One of the country’s premier listings, the Le Belvédère estate in Bel Air, Calif., sold in June for more than $50 million, making it the most expensive sale so far in 2010. The home was featured on our June/July 2009 cover; at that time it was listed for $85 million. The 48,000-square-foot manse was reduced to $72 million in August of last year. For more on the home, we looked back to the story Camilla McLaughlin wrote for us last year:
Le Belvédère Sells
As with most exceptional properties, the many over-the-top features, such as the opulent materials, a ballroom that seats 200 or more or the traditional Turkish hamma
m (the cover photo), garner the most initial attention. But delve more deeply into our cover and you might just discover that you’re falling in love with this home, with the exceptional beauty of intricate but refined details, such as the embossed leather or hand-carved ceilings, the elegant stateliness of the architecture and the tranquility that comes from having every facet in perfect alignment.
Slip through Le Belvédère’s massive entry gates, past the swan pond and you are transported back to an era more romantic and gracious than 21st-century Los Angeles. Inside, the foyer dazzles with views that extend past the infinity pool to a 280-degree panorama of the city below.
“It is so magic when you enter this house,” says Stacy Gottula, who, with Joyce Rey, is listing the property for
Coldwell Banker Residential Brokerage in Beverly Hills for $85 million. The artistry of the embellishment created by more than 100 master craftsmen from Morocco, Mexico, Italy, China and Russia would in itself make this home exceptional. But the real magic comes from melding modern technology with Old World ambiance. For example, the screening room offers the highest-quality audio and video in a setting akin to ornate opera houses of France and Russia.

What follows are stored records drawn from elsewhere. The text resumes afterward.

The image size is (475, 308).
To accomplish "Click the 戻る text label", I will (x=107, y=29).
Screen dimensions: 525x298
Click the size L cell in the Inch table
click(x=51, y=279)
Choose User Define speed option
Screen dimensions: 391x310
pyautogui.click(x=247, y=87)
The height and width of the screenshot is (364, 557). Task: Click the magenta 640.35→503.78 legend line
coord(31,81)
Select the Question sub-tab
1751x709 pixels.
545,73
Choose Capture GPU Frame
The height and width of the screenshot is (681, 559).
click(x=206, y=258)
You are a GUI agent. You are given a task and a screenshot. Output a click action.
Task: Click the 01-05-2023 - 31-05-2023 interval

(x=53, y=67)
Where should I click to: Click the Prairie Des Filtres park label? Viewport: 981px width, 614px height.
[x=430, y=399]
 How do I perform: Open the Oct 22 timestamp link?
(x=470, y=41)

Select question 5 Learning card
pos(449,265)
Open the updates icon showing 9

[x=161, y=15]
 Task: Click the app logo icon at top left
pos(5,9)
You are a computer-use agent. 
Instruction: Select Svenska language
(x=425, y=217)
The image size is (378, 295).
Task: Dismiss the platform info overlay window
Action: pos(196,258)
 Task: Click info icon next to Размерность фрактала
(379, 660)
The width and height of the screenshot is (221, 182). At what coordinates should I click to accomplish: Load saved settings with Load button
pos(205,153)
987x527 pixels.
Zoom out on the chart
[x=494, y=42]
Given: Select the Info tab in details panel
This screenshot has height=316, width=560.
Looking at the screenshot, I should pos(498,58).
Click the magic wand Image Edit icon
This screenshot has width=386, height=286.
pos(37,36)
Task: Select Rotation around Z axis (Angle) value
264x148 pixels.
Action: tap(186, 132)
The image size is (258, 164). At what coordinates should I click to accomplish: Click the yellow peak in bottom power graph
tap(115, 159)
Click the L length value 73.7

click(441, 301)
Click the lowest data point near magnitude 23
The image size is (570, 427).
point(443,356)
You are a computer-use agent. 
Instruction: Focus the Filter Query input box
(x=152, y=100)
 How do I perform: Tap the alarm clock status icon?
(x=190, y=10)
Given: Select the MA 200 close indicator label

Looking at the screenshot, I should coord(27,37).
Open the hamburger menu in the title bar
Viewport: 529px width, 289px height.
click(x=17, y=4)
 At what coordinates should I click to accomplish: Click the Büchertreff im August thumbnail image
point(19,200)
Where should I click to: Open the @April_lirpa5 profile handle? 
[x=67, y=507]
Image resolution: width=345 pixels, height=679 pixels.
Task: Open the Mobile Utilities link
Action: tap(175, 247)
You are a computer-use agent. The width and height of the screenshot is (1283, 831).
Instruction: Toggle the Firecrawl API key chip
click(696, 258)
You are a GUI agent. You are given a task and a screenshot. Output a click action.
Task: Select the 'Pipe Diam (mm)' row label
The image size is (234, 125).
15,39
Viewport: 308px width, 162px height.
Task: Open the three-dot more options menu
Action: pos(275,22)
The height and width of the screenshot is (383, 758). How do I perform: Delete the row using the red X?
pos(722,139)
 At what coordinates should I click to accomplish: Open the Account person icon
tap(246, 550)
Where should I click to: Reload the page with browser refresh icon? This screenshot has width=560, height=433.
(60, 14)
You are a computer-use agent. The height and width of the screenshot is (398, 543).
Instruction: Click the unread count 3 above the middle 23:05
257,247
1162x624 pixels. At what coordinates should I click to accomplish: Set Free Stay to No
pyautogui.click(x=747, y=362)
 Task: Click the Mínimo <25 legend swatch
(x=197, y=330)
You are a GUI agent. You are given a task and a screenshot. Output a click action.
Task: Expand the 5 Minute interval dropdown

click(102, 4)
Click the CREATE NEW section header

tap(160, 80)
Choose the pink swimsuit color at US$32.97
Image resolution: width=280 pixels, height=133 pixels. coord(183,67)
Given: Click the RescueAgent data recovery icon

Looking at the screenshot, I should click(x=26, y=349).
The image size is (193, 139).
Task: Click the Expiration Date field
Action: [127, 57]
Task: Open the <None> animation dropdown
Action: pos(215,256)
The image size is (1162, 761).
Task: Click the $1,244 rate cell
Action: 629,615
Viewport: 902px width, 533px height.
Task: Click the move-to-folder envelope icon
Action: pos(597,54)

The best real estate realizes the magic that lives in all of us, and that’s what renowned developer Mohamed Hadid has done with Le Belvédère.
Houses Don’t Sell Themselves
Industry icon Joyce Rey, along with Stacy Gottula, now have their names on not only the most expensive home sale in the U.S. so far this year, but also the most-expensive home sale ever by a broker in the L.A. metro area.
Joyce and Stacy took an aggressive marketing stance. They placed ads in international publications, they hired a PR firm to help get the word out, and they reached out to the brokerage community — locally, of course, but globally as well. Joyce told me she thought the buyer would probably come from outside the L.A. area and, quite possibly, from outside the U.S. That meant a marketing campaign that was heavy on providing information. Homes on this scale can take many years to sell, yet Le Belvédère took less than 18 months.
In light of Joyce’s and Stacy’s success, I have to wonder about the efficacy of the pocket listing or the “shadow market” that we covered in our last issue. Shrouding a listing in secrecy seems to me a rather surreptitious and unreliable approach to getting a home sold. We know some sellers won’t let their agents promote their properties publicly. This brings to mind an old marketing pro I used to work with; he had a poster in his office that said, “What happens when you don’t advertise? Nothing!” I couldn’t agree more.